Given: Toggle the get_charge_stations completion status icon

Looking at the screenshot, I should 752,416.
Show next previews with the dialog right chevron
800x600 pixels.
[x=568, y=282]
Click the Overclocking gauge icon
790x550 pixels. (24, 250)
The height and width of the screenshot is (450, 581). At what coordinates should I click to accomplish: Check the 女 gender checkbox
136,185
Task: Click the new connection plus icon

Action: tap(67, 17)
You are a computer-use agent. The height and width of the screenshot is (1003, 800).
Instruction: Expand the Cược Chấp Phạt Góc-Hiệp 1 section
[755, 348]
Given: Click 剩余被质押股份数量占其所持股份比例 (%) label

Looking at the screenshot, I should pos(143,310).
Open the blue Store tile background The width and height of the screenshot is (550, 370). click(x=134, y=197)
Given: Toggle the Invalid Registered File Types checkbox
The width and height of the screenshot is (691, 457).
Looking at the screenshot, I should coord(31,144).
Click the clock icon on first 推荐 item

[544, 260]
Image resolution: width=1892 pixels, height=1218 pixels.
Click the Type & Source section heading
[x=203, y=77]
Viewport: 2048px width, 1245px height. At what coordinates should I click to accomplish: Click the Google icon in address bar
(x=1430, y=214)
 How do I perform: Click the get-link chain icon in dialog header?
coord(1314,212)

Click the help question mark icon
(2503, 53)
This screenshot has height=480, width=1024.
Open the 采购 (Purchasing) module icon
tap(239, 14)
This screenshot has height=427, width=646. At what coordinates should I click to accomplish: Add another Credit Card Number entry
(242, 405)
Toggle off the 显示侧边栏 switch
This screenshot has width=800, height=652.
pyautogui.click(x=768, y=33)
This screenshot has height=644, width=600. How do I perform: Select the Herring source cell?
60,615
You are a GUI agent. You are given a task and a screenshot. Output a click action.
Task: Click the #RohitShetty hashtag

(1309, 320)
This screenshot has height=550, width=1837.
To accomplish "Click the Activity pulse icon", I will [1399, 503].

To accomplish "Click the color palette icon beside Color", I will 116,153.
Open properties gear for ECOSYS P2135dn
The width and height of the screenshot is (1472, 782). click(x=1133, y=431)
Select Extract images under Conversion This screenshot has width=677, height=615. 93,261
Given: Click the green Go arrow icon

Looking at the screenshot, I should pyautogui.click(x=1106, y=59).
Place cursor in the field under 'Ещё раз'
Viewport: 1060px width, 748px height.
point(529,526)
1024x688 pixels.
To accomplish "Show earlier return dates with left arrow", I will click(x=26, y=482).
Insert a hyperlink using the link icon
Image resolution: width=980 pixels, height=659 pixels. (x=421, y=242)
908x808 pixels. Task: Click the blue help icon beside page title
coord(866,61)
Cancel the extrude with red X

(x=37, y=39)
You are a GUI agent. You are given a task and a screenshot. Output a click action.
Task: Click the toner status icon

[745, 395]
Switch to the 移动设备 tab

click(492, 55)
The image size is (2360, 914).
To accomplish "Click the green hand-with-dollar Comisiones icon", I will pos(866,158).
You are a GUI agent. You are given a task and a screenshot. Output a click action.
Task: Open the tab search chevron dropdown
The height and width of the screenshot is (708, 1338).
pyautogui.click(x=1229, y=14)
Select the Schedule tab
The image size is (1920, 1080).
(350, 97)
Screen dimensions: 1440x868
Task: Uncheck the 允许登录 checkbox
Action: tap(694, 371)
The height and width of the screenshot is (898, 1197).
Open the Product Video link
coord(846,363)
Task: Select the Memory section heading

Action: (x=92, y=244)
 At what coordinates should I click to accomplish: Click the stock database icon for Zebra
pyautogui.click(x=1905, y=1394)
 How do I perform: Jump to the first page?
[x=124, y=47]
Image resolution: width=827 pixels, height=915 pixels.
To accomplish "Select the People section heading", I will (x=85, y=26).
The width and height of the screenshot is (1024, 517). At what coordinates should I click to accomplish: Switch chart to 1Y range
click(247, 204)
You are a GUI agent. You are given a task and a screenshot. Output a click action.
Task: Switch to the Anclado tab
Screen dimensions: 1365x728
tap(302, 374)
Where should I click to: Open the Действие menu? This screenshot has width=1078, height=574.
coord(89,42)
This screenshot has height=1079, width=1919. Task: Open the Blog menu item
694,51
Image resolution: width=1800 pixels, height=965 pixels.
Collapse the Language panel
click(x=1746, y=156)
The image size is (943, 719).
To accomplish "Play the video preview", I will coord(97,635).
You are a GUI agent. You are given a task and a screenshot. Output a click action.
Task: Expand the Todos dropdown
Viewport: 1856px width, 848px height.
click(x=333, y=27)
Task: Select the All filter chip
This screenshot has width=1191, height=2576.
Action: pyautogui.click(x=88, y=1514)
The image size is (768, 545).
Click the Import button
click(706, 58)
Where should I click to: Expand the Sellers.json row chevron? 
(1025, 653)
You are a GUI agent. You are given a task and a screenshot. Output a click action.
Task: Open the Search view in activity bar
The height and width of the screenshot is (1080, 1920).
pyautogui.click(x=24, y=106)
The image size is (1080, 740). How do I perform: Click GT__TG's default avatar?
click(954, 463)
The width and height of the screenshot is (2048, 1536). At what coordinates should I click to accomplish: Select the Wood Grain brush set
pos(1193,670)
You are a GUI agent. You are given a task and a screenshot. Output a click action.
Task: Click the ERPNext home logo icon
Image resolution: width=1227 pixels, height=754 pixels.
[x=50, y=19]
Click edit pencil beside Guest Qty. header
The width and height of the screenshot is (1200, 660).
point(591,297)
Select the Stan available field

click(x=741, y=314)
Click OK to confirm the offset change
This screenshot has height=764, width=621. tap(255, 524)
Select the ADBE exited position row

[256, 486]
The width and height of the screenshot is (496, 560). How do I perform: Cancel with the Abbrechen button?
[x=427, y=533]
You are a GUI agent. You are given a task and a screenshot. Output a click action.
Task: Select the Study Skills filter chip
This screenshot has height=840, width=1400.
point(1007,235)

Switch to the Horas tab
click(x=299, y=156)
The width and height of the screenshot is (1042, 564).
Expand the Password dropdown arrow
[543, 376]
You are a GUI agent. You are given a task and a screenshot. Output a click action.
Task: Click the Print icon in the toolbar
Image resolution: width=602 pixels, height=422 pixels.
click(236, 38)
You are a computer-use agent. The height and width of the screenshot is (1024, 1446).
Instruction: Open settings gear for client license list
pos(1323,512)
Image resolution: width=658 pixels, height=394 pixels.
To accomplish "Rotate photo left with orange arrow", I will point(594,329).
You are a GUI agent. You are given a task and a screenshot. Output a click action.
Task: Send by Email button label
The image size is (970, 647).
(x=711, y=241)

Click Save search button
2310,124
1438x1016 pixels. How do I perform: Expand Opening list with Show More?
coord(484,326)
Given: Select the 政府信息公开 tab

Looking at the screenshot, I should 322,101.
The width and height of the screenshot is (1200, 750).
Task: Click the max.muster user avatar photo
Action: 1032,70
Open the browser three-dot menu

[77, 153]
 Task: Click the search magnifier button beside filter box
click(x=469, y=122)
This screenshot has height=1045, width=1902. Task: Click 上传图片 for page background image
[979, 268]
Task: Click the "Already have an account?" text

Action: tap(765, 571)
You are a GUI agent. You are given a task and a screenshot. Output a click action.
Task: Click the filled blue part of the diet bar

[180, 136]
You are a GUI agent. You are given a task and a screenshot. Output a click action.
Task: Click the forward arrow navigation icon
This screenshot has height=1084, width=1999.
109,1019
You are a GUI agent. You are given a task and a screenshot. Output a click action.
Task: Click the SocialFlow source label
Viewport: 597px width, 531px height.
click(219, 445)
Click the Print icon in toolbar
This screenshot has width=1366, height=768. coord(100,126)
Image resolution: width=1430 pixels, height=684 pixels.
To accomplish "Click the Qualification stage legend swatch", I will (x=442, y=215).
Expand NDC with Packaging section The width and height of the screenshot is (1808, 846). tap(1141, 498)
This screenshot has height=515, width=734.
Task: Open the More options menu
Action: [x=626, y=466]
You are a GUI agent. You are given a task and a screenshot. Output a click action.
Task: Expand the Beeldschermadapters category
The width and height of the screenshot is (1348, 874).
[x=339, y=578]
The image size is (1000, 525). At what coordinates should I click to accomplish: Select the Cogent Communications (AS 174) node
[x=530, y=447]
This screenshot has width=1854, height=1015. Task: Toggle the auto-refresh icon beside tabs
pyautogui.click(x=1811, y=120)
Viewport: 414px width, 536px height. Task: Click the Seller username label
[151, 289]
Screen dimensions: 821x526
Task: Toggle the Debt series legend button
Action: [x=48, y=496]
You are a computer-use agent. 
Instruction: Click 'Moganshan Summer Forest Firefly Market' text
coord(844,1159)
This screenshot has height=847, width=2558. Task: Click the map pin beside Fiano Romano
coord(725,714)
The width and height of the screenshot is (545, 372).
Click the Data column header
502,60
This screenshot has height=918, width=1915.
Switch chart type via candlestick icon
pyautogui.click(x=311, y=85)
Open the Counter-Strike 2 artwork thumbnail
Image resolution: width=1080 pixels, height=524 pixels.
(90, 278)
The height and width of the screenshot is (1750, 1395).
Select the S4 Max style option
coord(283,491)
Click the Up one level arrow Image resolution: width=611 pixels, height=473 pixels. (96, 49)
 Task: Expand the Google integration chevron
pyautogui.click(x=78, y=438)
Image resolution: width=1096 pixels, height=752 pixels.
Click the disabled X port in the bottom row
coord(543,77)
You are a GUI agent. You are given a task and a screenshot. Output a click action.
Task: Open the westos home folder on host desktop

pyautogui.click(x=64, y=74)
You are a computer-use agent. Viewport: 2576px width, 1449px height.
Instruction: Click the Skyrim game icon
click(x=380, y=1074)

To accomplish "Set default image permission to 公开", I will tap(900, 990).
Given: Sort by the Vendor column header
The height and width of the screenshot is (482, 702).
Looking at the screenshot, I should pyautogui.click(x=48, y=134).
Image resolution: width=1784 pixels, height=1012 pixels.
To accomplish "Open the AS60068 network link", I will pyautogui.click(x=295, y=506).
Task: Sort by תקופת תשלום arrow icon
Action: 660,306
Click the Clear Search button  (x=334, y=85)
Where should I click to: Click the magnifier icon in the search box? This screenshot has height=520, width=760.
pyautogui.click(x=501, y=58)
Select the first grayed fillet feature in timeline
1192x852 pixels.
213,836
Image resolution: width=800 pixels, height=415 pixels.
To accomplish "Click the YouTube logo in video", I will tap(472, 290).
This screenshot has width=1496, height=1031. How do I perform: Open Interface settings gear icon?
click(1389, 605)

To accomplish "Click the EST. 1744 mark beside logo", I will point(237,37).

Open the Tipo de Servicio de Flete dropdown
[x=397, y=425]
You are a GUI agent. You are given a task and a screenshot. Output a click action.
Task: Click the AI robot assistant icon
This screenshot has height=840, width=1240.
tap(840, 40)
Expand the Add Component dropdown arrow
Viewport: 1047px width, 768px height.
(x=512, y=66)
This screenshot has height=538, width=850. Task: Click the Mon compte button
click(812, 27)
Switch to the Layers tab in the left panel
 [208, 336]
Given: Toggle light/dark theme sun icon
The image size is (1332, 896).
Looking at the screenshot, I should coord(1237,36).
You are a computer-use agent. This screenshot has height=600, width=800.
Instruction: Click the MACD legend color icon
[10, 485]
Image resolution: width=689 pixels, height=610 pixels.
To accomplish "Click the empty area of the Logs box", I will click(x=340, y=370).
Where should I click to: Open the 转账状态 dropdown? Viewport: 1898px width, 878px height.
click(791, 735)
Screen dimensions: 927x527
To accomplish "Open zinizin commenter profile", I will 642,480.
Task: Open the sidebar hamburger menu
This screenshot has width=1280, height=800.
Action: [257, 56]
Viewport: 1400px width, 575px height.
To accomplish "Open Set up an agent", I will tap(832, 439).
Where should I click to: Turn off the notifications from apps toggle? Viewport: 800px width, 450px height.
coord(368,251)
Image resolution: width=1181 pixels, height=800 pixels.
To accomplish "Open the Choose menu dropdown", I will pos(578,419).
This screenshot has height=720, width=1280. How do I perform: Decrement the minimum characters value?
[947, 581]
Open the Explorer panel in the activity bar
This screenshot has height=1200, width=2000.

■ ■ ■ ■ ■

> **Problem requirements**
Turn the lines from the one containing "Given: Toggle light/dark theme sun icon" through the one containing "Action: [257, 56]" into a numbered list, with both of those lines included and blank lines omitted.

> **Solved exercise**
1. Given: Toggle light/dark theme sun icon
2. The image size is (1332, 896).
3. Looking at the screenshot, I should coord(1237,36).
4. You are a computer-use agent. This screenshot has height=600, width=800.
5. Instruction: Click the MACD legend color icon
6. [10, 485]
7. Image resolution: width=689 pixels, height=610 pixels.
8. To accomplish "Click the empty area of the Logs box", I will click(x=340, y=370).
9. Where should I click to: Open the 转账状态 dropdown? Viewport: 1898px width, 878px height.
10. click(791, 735)
11. Screen dimensions: 927x527
12. To accomplish "Open zinizin commenter profile", I will 642,480.
13. Task: Open the sidebar hamburger menu
14. This screenshot has width=1280, height=800.
15. Action: [257, 56]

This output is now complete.